La Corte ha individuato sette profili di incostituzionalità che sconfessano punti rilevanti della legge 86, come la procedura per determinare i LEP, che Calderoli aveva sottratto alla competenza del Parlamento attribuendola al Governo e le disposizioni di carattere finanziario, ribadendo i vincoli di solidarietà e unità della Repubblica. Oltre all’annullamento di talune disposizioni per incostituzionalità, la Corte interviene anche su altri punti qualificanti della legge Calderoli interpretando altre disposizioni della legge in modo costituzionalmente orientato. In particolare riconosce al Parlamento il potere di emendare le eventuali intese fra Governo e Regioni. Infine è importante che la Corte abbia precisato che le eventuali future leggi di differenziazione rimangono sottoposte al controllo di costituzionalità.

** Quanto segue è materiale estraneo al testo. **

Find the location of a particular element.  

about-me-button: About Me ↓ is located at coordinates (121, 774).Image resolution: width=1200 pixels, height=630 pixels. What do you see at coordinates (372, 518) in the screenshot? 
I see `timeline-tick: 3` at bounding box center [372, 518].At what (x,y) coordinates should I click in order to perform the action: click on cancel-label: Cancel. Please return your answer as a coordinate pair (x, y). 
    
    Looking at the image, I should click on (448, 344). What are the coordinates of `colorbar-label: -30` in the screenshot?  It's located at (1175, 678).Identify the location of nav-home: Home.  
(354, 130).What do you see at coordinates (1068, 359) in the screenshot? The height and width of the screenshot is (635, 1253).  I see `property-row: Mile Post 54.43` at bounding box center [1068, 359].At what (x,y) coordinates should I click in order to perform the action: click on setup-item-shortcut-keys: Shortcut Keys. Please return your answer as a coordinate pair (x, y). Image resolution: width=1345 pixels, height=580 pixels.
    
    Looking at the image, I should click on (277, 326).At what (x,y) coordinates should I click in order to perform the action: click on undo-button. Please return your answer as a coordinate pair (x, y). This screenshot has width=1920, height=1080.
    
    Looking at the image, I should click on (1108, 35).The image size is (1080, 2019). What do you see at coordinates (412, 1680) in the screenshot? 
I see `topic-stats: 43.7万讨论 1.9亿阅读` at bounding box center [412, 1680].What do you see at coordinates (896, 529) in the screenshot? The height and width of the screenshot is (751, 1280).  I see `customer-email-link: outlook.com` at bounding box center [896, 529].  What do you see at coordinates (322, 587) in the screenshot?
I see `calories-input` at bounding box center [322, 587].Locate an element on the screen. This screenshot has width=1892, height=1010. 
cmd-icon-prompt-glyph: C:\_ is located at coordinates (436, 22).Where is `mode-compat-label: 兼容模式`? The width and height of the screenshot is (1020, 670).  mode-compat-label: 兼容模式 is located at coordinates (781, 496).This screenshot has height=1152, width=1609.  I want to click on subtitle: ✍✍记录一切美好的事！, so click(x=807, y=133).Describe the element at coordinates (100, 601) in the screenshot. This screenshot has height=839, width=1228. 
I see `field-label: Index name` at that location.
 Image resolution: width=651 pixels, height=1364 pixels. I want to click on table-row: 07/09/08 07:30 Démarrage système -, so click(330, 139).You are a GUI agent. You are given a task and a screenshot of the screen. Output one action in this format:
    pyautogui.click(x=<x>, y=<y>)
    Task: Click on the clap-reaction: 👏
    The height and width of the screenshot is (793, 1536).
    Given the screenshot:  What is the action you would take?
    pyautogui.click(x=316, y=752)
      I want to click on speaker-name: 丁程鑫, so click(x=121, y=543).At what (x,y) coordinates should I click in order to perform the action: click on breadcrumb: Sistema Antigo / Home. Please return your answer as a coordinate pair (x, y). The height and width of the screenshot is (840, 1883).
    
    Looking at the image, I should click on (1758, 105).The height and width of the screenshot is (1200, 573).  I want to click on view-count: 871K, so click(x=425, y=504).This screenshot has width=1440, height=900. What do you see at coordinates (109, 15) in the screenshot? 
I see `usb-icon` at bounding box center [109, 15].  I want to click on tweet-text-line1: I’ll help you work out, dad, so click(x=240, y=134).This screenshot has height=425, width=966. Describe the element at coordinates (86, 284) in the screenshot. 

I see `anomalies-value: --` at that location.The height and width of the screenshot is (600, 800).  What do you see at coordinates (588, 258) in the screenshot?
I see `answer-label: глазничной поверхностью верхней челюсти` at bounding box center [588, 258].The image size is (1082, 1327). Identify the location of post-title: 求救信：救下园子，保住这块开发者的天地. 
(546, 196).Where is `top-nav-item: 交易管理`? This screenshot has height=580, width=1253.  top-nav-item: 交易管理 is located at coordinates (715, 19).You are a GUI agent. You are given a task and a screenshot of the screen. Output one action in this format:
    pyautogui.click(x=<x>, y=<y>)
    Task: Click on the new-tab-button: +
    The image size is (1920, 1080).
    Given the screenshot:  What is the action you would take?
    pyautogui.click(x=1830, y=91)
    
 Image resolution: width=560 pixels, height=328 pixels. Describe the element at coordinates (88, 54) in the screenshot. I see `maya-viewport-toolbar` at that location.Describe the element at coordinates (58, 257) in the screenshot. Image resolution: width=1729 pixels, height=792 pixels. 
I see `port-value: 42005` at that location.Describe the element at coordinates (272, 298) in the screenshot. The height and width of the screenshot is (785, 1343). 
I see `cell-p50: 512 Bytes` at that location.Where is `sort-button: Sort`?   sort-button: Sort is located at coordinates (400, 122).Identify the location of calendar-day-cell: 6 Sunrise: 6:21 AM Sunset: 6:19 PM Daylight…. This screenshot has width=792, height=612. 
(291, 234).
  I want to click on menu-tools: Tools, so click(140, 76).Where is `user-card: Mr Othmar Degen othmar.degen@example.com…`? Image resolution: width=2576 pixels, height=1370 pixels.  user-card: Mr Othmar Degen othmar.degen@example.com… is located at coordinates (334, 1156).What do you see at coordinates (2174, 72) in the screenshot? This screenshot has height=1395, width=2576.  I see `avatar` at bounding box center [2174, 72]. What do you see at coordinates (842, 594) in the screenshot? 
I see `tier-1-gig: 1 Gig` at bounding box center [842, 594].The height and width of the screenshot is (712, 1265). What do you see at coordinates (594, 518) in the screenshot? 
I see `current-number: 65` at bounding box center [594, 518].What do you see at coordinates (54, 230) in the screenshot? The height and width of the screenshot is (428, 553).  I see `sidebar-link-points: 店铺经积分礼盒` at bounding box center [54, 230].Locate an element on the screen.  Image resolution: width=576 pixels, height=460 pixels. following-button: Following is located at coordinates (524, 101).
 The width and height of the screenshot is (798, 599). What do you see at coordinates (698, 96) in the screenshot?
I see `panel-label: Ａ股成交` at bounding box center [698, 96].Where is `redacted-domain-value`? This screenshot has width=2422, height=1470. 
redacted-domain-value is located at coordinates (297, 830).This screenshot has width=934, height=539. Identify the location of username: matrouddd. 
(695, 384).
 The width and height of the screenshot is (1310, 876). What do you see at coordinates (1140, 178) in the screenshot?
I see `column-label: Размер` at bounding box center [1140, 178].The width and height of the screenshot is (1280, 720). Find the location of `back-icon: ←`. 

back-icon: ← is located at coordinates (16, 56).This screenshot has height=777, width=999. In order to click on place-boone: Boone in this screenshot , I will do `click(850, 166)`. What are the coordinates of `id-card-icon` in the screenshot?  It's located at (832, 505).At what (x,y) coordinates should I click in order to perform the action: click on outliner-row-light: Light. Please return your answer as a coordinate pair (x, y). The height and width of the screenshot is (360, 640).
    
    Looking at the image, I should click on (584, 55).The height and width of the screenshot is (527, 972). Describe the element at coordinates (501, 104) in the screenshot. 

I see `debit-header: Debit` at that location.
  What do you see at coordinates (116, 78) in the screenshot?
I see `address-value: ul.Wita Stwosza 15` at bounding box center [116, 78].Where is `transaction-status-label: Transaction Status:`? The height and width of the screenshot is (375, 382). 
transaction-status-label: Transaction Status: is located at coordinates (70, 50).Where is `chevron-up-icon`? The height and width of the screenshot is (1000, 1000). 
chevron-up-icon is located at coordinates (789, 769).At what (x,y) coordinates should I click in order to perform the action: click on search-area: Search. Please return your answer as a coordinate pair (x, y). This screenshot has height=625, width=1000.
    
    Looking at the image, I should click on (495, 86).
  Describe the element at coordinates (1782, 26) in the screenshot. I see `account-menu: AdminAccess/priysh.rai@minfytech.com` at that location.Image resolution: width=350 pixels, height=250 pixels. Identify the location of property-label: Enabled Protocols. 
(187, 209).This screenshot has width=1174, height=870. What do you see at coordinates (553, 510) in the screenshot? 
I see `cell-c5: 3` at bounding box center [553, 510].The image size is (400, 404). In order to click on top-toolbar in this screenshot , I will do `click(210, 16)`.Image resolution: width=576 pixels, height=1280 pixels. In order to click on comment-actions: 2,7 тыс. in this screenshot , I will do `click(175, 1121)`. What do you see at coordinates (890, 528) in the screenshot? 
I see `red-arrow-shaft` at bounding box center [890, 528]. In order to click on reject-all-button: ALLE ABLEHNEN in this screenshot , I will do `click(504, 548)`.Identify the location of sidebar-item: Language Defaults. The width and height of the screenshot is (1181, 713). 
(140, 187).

In sostanza la Corte costituzionale ha tolto dalle mani di Calderoli e compagni il grimaldello del quale volevano servirsi per scardinare l’ordinamento costituzionale e spaccare l’Italia. Le reazioni che sono seguite ci fanno intendere che i diretti interessati, si accingono a fare qualche rammendo ma non hanno alcuna intenzione di desistere dal loro progetto. Semmai vorrebbero trarre vantaggio dalla pronuncia della Corte per ottenere la cancellazione del referendum. Invece l’utilità e l’ammissibilità del referendum rimane, proprio perché la Consulta non ha bocciato la legge 86 nel suo complesso.

Con la sentenza della Corte Costituzionale che dovrebbe essere depositata entro il 10 dicembre, la società civile e le forze politiche d’opposizione hanno vinto una prima battaglia ma il treno dell’Autonomia differenziata non è stato ancora deviato su un binario morto. Resta il pericolo di un intervento, magari con decreto legge, per turare le falle aperte dai siluri della Consulta. Resta la necessità di mantenere viva la mobilitazione popolare e di prepararsi al referendum.